▸ Exercise
Each line below should be repeated exactly, but no picture should be carried over.

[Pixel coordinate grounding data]
═══

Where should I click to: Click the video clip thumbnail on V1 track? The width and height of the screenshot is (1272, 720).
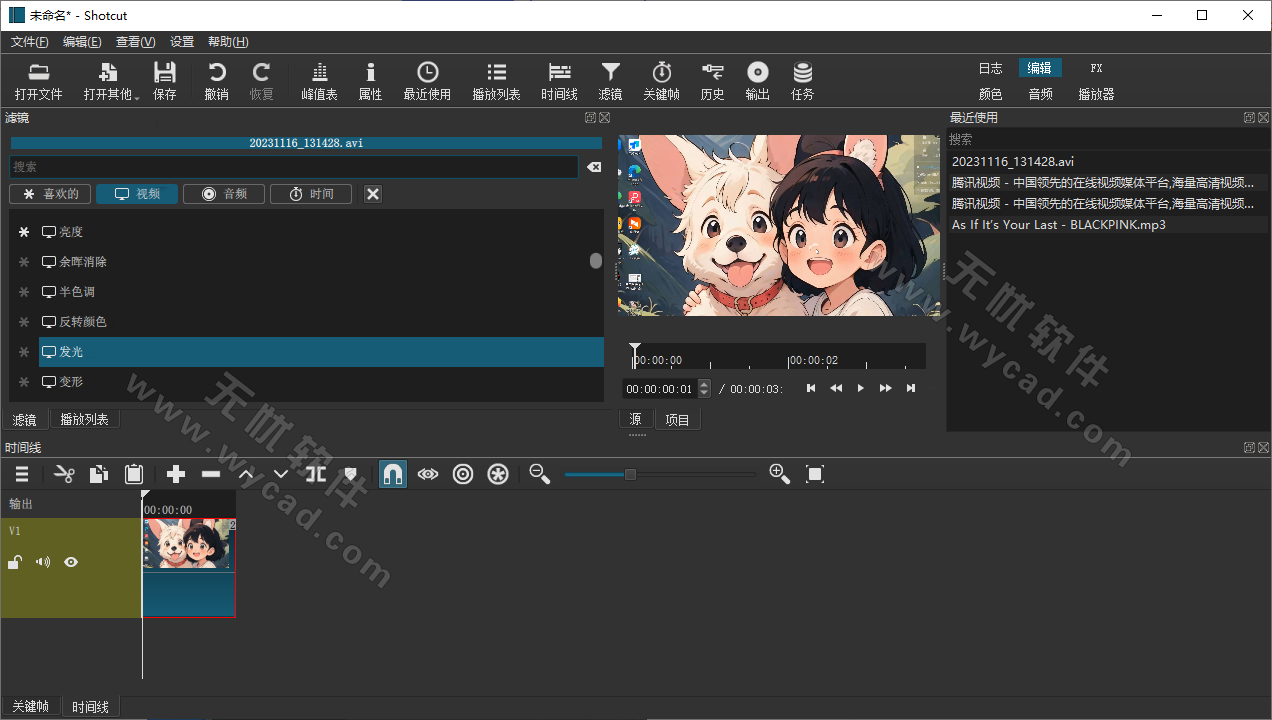(188, 544)
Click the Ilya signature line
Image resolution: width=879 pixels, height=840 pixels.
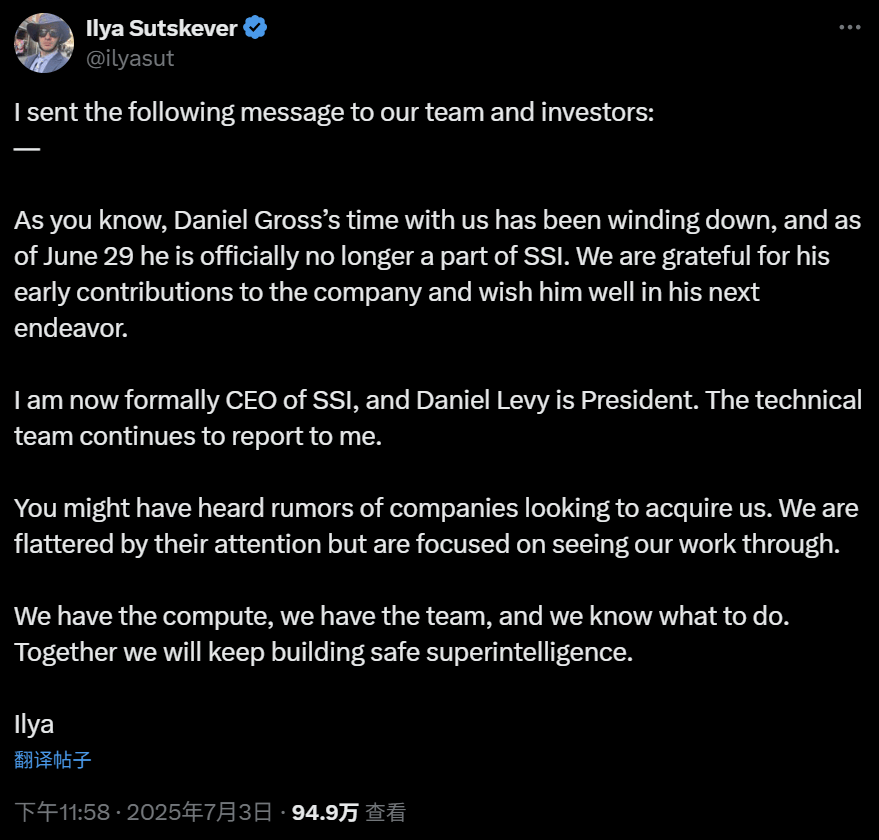(x=34, y=723)
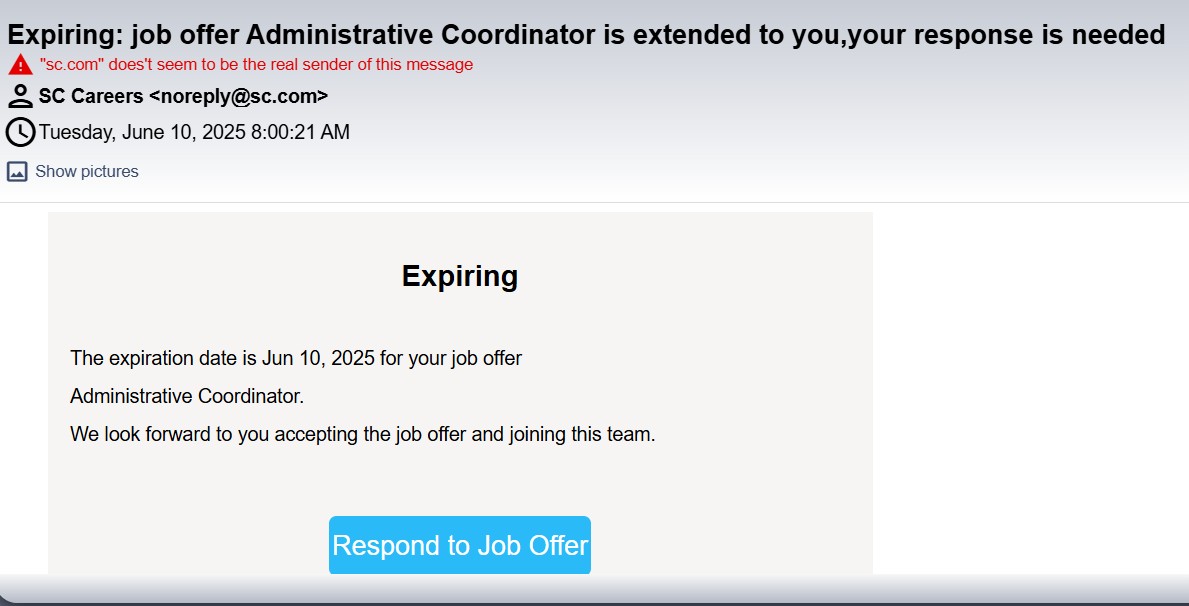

═══

▸ Exercise output
Where should I click to: Click the video clip thumbnail on V1 track? The width and height of the screenshot is (1272, 720).
(188, 544)
Click the Ilya signature line
Image resolution: width=879 pixels, height=840 pixels.
(x=34, y=723)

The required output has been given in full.